Sono stati giorni interessanti e faticosi, a volte davvero gravosi, con spostamenti tra le varie isole attorno a Nosy Be, la più grande dell’arcipelago, ma le soddisfazioni e i risultati non sono mancati.
Ombrine tropicali
Per le immersioni sulla barriera corallina ci siamo appoggiati al Manta Diving, un centro d’immersione tra i più accreditati. In seguito alle varie discese abbiamo avuto la conferma che gli effetti dei cambiamenti climatici si estendono a macchia di leopardo, cioè in maniera discontinua, interessando aree tra esse lontane e disgiunte. Alcune zone della barriera, infatti, sono apparse toccate in maniera importante dal fenomeno dell’acidificazione degli oceani mostrando coralli morti o almeno in condizioni precarie (in Madagascar ci sono più di 2500 specie di coralli). Altre zone, invece, sono in “perfetta salute” e alcune si sono addirittura estese. Un fenomeno, questo, tutto da studiare.
Il pesce pagliaccio
Le tartarughe marine di Nosy Iranja, un’isoletta ad un’ora e mezza di barca da Nosy Be, sono state il tema di un collegamento in diretta con il programma Unomattina di Rai1. Questi rettili, che periodicamente vanno a riprodursi sull’isola con la deposizione di uova, sembra che siano in pericolo di estinzione o almeno di forte rarefazione a causa di un singolare fenomeno prodotto dal riscaldamento globale. Come ho spiegato in diretta, il sesso dei rettili, e quindi anche delle tartarughe, è dato dagli ormoni: una prevalenza di androgeni genera sesso maschile, una prevalenza di estrogeni quello femminile.
Tartaruga
Dobbiamo considerare che gli androgeni sono i precursori degli estrogeni. Ciò significa che questi ultimi sono una trasformazione degli androgeni dovuta all’azione di un enzima denominato aromatasi. Quando la temperatura è inferiore ai 28°C l’aromatasi si inibisce: si ha, quindi, il blocco dell’aromatasi e gli androgeni non si trasformano in estrogeni. In questo caso i nuovi nati saranno tutti di sesso maschile. Al contrario, quando la temperatura nel nido sale oltre i 29°C, l’aromatasi si attiva e gli androgeni vengono trasformati in estrogeni, con la conseguente nascita di testuggini femmine. Poiché, a causa del global warming, terra e mare tendono a riscaldarsi oltre la norma, è facile che lo strato di sabbia dove le tartarughe marine scavano il nido di deposizione delle uova avrà quasi sempre una temperatura superiore ai 29°C. Ci sarà, dunque, una prevalenza di tartarughe femmine e pochi maschi che potranno fecondarle. La specie, dunque, rischierà l’estinzione o una forte rarefazione.
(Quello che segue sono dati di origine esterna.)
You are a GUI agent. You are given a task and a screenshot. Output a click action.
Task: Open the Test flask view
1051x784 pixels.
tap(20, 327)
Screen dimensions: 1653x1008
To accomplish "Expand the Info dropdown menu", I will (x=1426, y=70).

L’architetto Valerio, presidente dell’AIPU Associazione Internazionale per il Progetto Unesco e collaboratore del DISTAR dell’Università “Federico II”, che si occupa in particolare del Progetto Micromar, cioè dello studio della presenza di microplastiche in tutti i mari del mondo, dopo aver raccolto campioni di acqua e di sedimento nei più lontani angoli del pianeta, ne ha presi anche in Madagascar. I campioni sono già pervenuti ai dipartimenti di Chimica e di Geologia della “Federico II” dove sono in fase di disamina.
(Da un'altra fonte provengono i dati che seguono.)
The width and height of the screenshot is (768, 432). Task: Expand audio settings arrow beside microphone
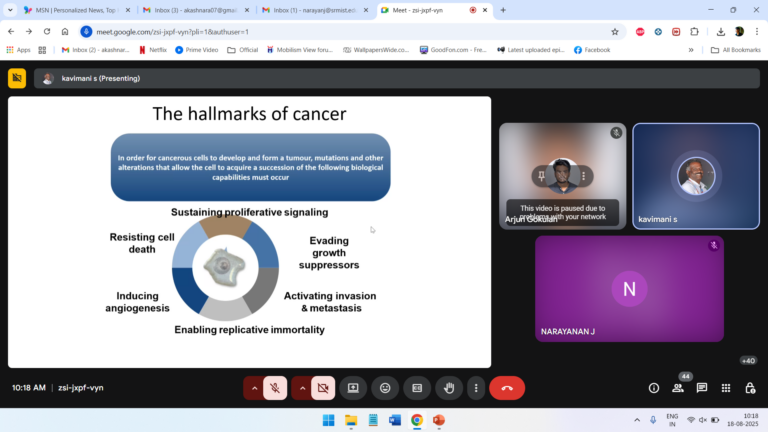254,388
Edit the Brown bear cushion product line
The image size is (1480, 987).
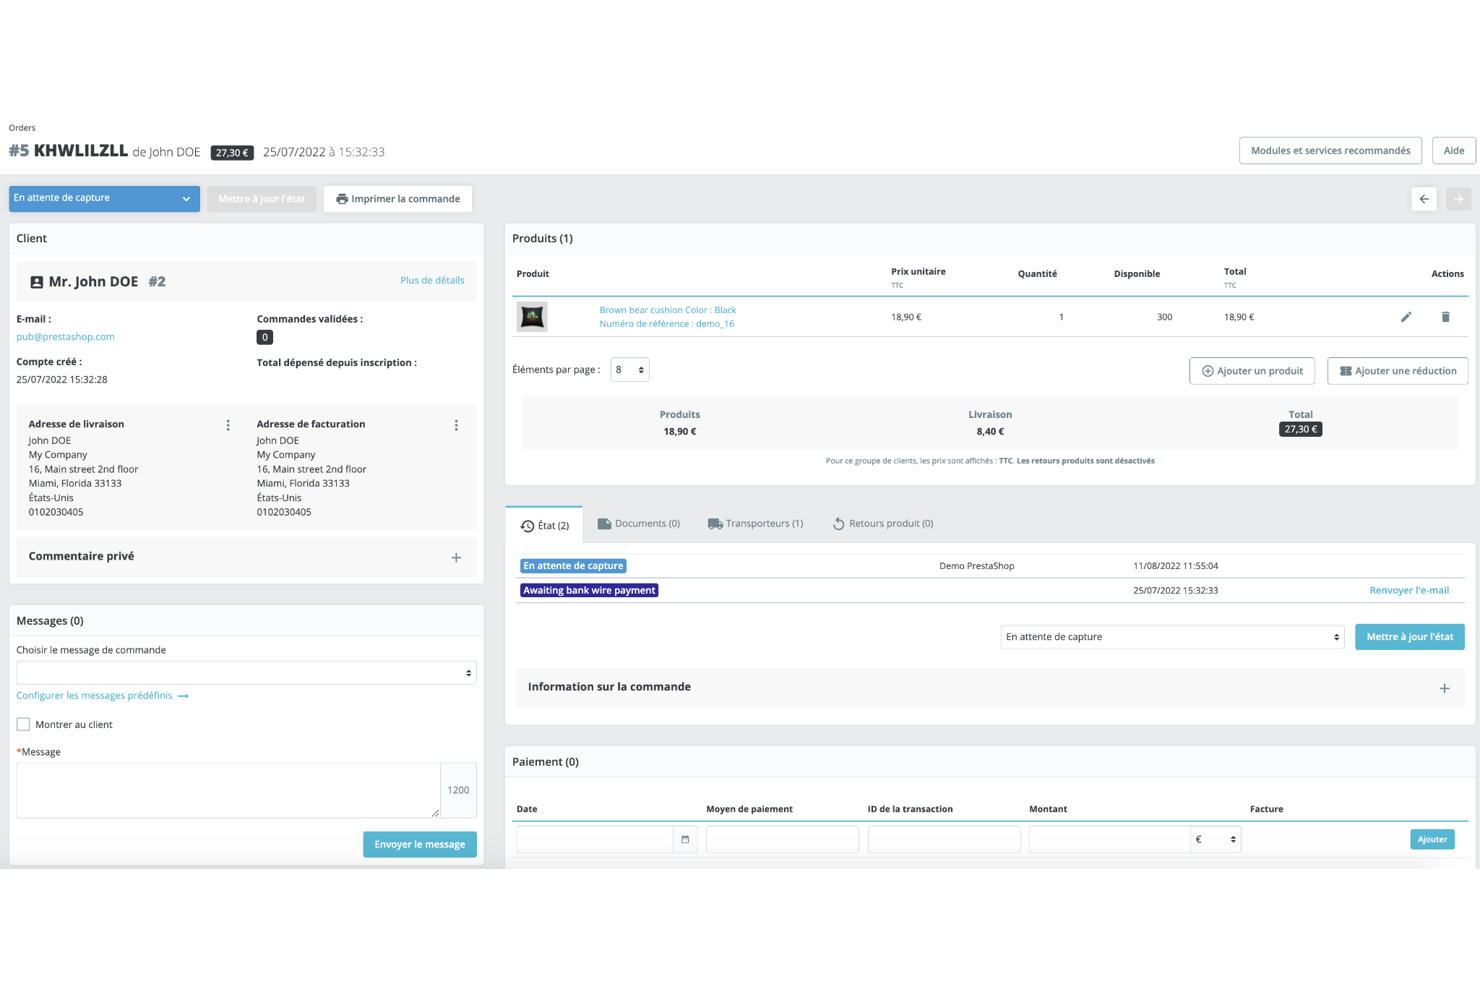pyautogui.click(x=1406, y=316)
Giornate di grande e frenetica attività, dunque, ci hanno accompagnato in Madagascar, e hanno messo a dura prova la nostra resistenza che certamente non è più quella di una volta, ma è pur vero che oltre ad una grande fatica è rimasta anche una immensa soddisfazione per il successo di questo importante viaggio di studio e di ricerca che certamente avrà un seguito.